Minni continued her inventory of Grandmother Johnson’s face. It was at least one-third forehead. Her eyes were set evenly on either side of her triangular nose under straight eyebrows that were filled in with a makeup pencil. Her earlobes sagged from years of wearing heavy earrings. All her jewelry was gold—a gold watch, a gold class ring on her right ring finger, a gold necklace with a rectangular gold locket. She wore her glasses for reading only—never in pictures. Mama said she was too vain for that. Instead she posed with them in her hand because it made her look smart. She called herself “full-figured.”
Like Queen Latifah
, Minni thought,
except without any of the glamour or beauty
.

Grandmother Johnson finished reading. She nodded at Minni. “You have done an excellent job. I am especially pleased with your A-plus average.”

Minni glanced at Keira, whose eyes roamed over the ceiling.

“There’s just one thing. You will write in your
full
first name.” Grandmother Johnson went to the desk behind Keira and pulled out a bottle of Wite-Out. She set it, along with the application and a pen, on the table in front of Minni.

She returned to her seat and picked up Keira’s application.
“Purple
ink?” She tsked, then ran her finger down the page. She stopped about halfway. “You forgot to circle your grade average.”

Uh-oh
. Hadn’t Mama told her?

“No, I didn’t.”

Grandmother Johnson cocked her head. “Then why has it been left blank?”

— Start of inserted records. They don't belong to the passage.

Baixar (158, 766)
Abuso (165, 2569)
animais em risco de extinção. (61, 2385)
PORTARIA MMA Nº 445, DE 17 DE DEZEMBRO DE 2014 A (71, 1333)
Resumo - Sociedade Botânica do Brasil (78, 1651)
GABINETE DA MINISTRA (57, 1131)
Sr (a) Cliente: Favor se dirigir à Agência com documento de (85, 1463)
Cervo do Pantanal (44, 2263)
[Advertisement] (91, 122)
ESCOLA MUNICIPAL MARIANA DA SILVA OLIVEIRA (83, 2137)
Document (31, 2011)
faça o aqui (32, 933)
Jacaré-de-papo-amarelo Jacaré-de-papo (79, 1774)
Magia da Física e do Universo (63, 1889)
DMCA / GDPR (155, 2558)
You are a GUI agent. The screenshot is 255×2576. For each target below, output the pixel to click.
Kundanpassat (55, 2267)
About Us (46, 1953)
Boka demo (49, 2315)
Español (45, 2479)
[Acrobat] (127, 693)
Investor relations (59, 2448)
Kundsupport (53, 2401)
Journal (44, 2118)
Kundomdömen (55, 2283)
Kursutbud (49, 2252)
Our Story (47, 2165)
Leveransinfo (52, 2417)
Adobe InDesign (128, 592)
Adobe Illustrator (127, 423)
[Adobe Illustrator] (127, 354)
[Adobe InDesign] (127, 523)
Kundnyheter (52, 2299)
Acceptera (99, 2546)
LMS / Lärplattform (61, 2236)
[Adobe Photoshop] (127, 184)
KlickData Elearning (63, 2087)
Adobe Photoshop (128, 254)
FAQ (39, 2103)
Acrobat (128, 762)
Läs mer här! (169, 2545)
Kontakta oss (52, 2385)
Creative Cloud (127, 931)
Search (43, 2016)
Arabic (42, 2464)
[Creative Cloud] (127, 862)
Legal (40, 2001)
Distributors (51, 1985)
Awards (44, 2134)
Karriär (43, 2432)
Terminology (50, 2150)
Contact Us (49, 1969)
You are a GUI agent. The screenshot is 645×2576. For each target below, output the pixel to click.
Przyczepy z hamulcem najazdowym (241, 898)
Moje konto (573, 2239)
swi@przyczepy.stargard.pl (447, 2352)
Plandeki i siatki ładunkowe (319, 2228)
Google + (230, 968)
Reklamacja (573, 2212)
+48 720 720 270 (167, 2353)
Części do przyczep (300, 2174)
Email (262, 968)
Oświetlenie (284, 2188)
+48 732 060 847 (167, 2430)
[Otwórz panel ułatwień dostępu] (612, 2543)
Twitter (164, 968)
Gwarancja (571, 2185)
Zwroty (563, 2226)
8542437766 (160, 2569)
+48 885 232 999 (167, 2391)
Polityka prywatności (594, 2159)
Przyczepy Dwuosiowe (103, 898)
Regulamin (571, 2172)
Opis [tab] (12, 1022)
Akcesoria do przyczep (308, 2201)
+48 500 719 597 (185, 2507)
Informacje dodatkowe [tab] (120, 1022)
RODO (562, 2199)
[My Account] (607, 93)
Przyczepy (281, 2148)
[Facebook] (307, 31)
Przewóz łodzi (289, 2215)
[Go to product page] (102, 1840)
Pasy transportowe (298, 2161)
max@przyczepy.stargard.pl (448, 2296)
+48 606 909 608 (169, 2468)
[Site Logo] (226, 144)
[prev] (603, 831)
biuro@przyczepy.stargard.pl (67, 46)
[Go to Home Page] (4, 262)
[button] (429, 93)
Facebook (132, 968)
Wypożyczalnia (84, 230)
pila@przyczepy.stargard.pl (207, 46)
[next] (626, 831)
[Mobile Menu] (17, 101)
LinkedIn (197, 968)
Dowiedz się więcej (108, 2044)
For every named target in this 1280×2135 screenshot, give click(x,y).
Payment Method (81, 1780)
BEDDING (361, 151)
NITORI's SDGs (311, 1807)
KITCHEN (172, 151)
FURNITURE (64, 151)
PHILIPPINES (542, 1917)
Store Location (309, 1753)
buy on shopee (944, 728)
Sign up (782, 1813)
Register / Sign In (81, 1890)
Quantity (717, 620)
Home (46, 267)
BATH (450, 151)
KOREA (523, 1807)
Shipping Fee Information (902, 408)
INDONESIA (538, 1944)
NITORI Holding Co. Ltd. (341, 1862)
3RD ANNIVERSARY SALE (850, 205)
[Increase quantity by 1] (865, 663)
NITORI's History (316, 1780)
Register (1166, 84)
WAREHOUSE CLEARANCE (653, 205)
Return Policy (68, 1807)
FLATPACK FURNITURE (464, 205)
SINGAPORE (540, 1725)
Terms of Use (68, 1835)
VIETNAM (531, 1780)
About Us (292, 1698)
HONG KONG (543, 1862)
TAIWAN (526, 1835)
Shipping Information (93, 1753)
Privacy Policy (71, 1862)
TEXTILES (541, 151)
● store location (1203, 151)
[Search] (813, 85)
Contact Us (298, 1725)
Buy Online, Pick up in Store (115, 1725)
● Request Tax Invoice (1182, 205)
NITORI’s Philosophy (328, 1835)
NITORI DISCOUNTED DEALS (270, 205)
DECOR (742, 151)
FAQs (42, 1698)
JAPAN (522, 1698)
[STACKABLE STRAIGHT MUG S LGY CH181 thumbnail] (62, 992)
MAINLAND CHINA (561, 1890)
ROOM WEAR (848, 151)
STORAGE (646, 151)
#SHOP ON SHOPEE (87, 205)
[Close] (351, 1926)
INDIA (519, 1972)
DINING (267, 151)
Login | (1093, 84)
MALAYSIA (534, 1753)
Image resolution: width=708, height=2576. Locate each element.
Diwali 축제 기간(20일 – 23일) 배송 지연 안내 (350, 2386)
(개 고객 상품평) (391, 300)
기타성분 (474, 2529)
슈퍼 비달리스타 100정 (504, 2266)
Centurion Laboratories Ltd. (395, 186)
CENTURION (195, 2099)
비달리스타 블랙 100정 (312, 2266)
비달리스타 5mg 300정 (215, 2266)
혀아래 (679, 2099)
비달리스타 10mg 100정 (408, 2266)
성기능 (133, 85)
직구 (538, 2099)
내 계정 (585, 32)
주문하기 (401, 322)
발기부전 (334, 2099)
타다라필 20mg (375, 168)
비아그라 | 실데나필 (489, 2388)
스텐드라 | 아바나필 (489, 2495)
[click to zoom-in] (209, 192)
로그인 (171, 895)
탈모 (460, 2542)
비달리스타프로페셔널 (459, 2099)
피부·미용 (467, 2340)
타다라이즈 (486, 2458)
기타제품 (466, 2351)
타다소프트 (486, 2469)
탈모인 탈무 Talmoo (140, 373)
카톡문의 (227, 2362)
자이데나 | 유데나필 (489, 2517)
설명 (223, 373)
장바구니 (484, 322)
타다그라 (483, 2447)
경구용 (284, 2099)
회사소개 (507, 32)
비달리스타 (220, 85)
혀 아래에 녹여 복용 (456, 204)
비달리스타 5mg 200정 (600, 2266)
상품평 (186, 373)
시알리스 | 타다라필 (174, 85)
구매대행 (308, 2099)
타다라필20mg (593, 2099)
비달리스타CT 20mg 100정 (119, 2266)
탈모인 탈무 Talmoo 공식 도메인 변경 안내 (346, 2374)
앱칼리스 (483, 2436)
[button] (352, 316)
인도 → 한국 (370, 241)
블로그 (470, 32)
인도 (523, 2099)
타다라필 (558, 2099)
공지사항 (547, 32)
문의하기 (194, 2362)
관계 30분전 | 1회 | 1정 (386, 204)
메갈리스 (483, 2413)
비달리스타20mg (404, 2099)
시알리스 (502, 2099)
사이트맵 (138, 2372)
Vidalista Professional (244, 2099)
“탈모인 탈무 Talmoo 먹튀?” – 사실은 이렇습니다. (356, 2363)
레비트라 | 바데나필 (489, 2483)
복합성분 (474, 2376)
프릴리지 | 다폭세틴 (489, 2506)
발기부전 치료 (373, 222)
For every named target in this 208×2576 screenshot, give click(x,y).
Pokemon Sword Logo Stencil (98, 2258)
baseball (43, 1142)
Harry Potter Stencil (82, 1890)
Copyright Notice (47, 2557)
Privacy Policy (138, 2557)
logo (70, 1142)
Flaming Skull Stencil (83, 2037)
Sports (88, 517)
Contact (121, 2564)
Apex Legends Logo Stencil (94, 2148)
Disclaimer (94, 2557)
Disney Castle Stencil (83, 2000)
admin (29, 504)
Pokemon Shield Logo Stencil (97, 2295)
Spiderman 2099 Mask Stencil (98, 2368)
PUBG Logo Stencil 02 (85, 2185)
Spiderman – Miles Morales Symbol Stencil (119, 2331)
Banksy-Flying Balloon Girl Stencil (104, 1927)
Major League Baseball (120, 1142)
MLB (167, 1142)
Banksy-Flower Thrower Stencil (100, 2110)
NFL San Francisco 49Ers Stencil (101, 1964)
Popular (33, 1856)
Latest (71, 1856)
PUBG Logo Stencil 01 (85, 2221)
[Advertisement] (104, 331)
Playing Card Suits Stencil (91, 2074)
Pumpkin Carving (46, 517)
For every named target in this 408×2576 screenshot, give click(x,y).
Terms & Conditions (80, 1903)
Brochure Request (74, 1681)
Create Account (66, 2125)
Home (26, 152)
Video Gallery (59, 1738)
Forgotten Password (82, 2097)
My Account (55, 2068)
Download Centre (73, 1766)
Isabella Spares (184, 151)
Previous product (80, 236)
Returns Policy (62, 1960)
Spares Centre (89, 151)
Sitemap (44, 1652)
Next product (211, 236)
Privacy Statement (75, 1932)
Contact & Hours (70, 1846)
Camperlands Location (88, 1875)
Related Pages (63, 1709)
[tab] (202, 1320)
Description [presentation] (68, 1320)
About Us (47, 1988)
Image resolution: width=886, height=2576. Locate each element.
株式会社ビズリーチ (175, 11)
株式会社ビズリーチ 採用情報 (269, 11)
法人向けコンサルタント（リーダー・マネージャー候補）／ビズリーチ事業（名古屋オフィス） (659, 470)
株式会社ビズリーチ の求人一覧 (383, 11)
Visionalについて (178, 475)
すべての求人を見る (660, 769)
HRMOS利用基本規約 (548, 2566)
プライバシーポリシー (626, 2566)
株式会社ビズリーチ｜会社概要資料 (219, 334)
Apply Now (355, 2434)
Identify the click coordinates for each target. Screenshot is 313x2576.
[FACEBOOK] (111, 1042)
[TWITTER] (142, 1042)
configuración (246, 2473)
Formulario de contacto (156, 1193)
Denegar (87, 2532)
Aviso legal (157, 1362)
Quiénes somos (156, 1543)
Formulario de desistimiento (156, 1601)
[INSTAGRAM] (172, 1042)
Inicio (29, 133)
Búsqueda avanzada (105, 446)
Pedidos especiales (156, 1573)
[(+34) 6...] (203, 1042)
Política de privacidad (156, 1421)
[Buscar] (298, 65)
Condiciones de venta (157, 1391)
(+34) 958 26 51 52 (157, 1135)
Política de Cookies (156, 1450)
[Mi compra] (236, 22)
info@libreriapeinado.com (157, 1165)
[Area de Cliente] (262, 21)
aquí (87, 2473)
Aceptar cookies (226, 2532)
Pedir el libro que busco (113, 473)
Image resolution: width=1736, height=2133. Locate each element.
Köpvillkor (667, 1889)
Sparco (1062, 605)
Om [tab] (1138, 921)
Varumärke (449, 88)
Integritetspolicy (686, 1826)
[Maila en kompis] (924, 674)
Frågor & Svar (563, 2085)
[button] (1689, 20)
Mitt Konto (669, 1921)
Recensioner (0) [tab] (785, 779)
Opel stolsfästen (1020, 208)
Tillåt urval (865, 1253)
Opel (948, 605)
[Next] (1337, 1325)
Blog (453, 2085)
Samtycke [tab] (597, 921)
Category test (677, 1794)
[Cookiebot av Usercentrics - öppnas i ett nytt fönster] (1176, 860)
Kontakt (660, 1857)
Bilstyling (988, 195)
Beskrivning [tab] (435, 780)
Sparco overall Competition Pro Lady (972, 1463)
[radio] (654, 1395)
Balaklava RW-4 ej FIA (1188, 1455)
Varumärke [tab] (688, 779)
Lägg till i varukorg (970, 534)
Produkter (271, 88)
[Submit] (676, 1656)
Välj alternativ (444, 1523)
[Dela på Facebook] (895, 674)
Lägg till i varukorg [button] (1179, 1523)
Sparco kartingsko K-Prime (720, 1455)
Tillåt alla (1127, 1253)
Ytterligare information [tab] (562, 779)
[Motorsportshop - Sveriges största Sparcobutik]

“Because none of the options apply.” Keira looked directly at Grandmother Johnson.

“And what exactly
is
your grade average?”

“C-plus.” Keira’s chin was level, her neck long. She didn’t blink once. “Mom was happy.”

Grandmother Johnson looked as if she’d swallowed a spider. “Your mother doesn’t understand that children rise to the expectations placed upon them.” She sat back in her chair and crossed her arms. “How is it, exactly, that you have earned no better than a C average?”

Mama hadn’t told her.

“C
-plus
. I have a learning disability.” Keira said it just like that—no shame at all. “Severe dyslexia.”

Minni hadn’t thought she could admire her sister any more than she already did, but as she watched Keira be herself without apology, Minni’s pride swelled like an ocean wave.

Grandmother Johnson didn’t look proud. Her face had grown so tight Minni waited to hear it crack. “Severe dyslexia?”

Keira shrugged. “It’s not that big of a deal.”